Write out the records in full and without alteration, setting aside their pictures.

***

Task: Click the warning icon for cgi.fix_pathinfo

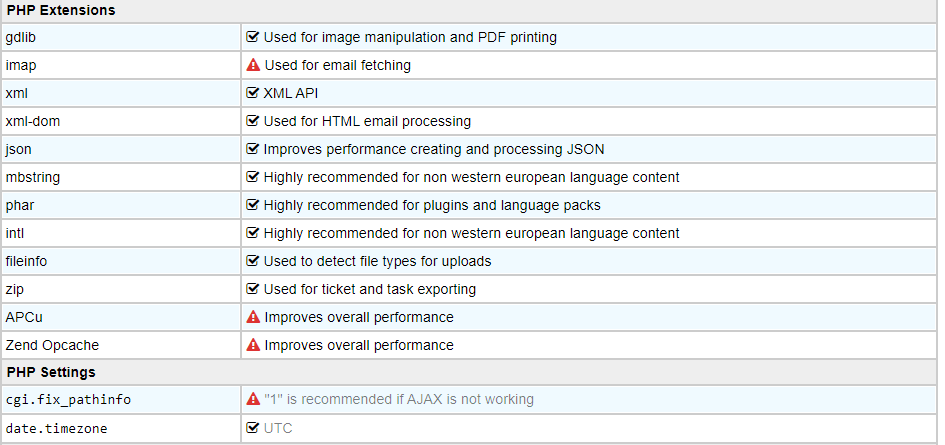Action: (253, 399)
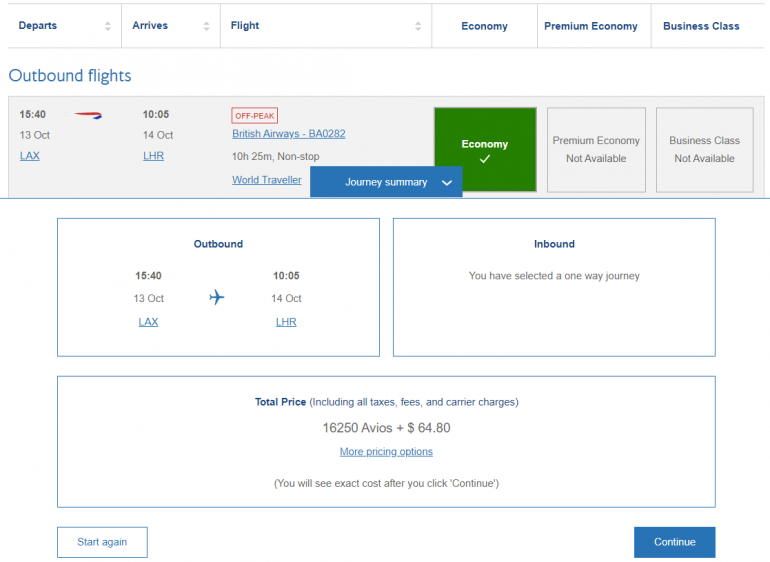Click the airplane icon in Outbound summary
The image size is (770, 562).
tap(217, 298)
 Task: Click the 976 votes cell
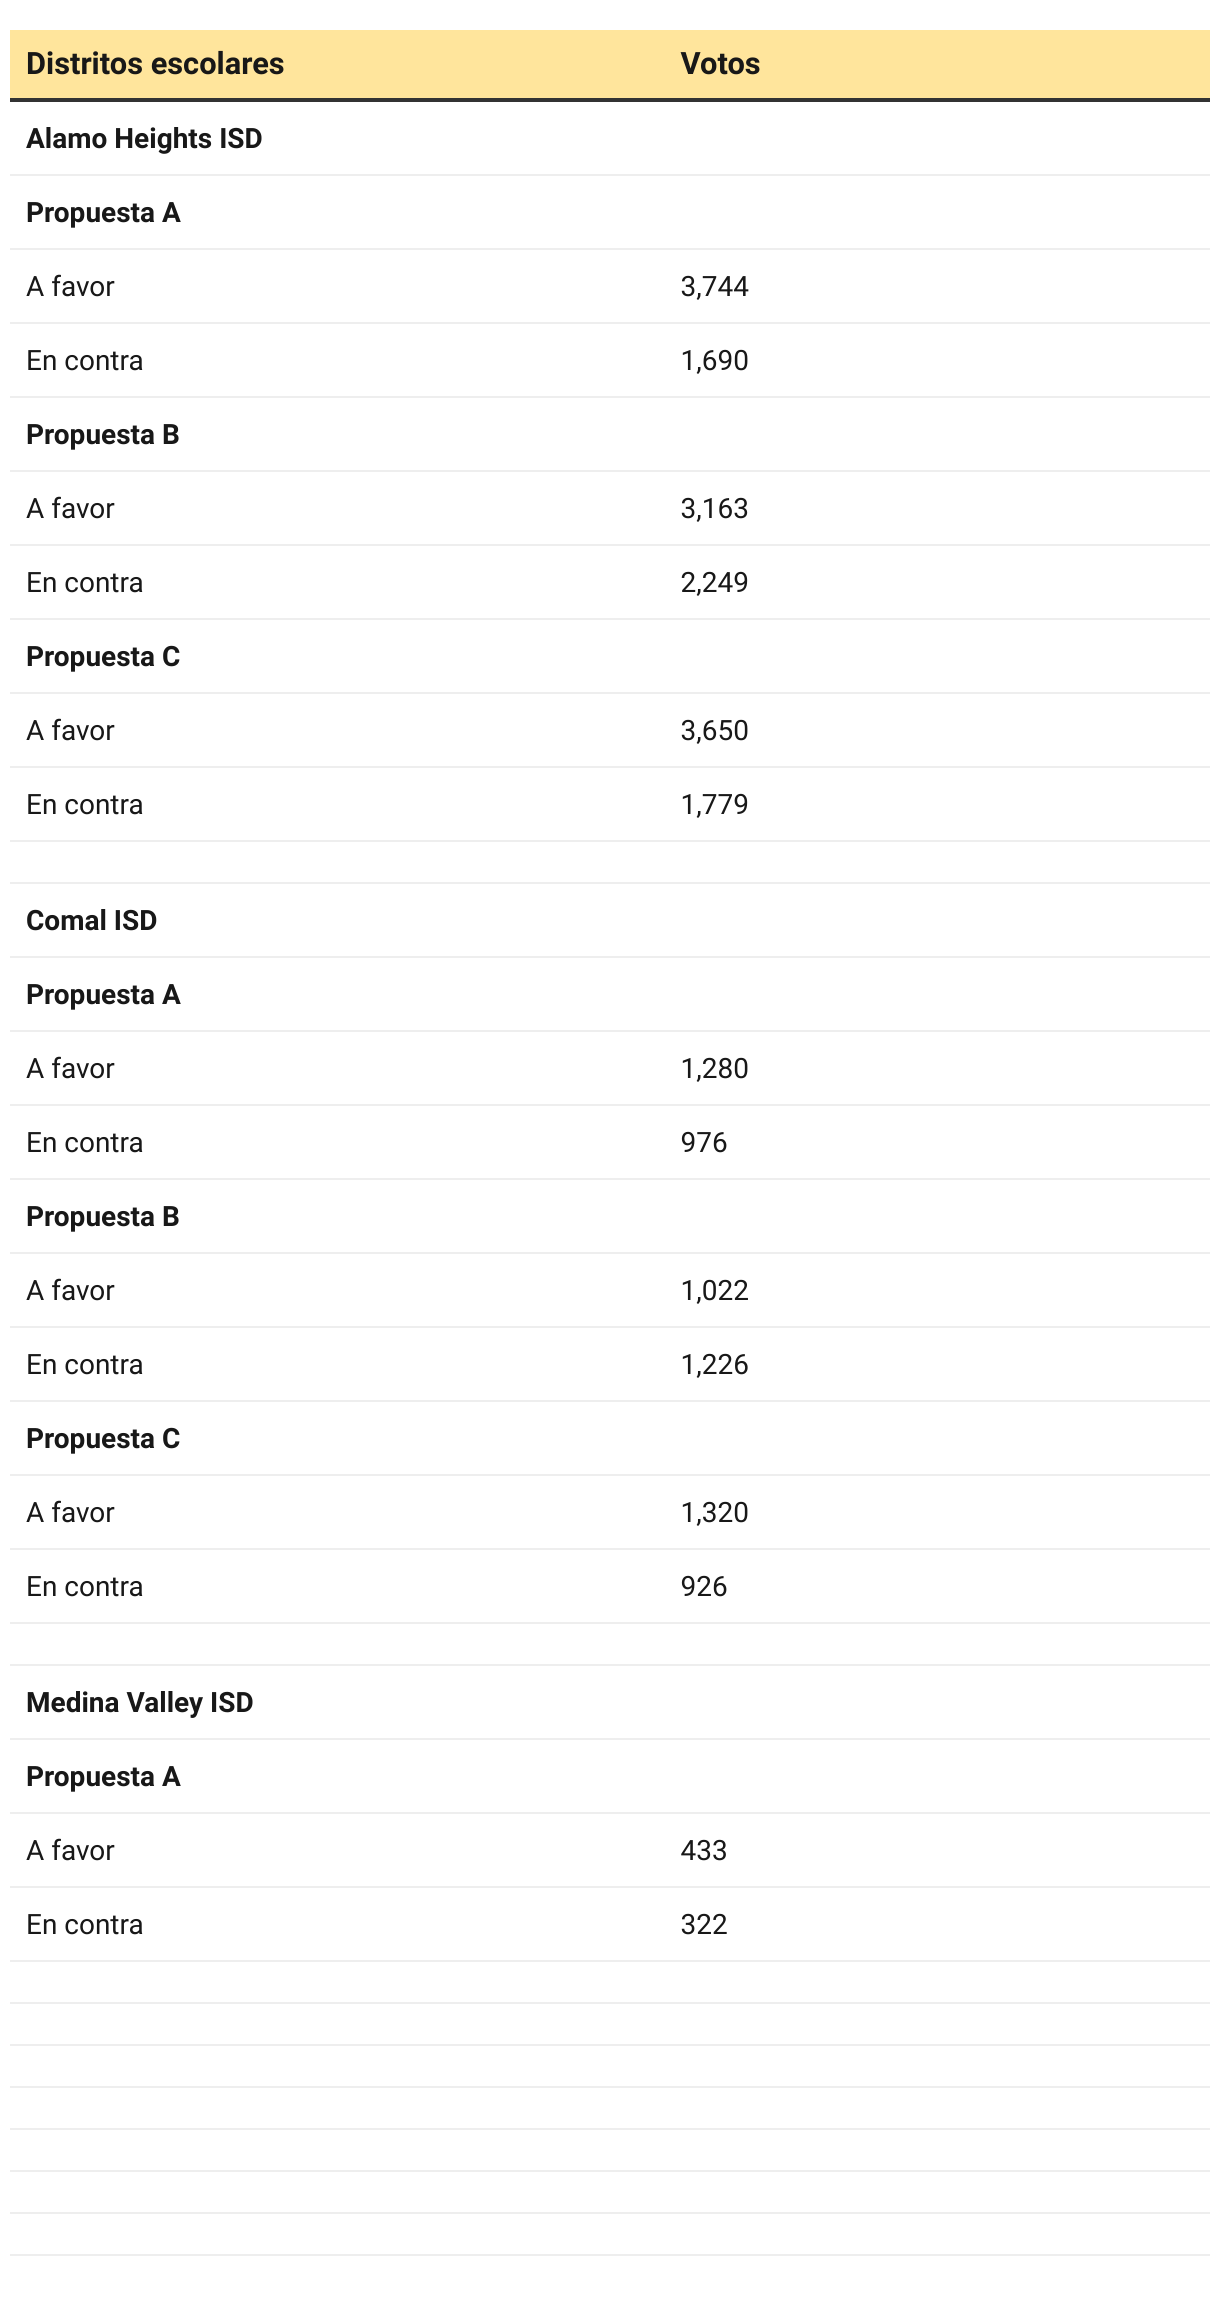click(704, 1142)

***

- Reply:
Task: Click the warning icon for cgi.fix_pathinfo

Action: (253, 399)
Click the airplane icon in Outbound summary
The image size is (770, 562).
tap(217, 298)
 Task: Click the 976 votes cell
click(704, 1142)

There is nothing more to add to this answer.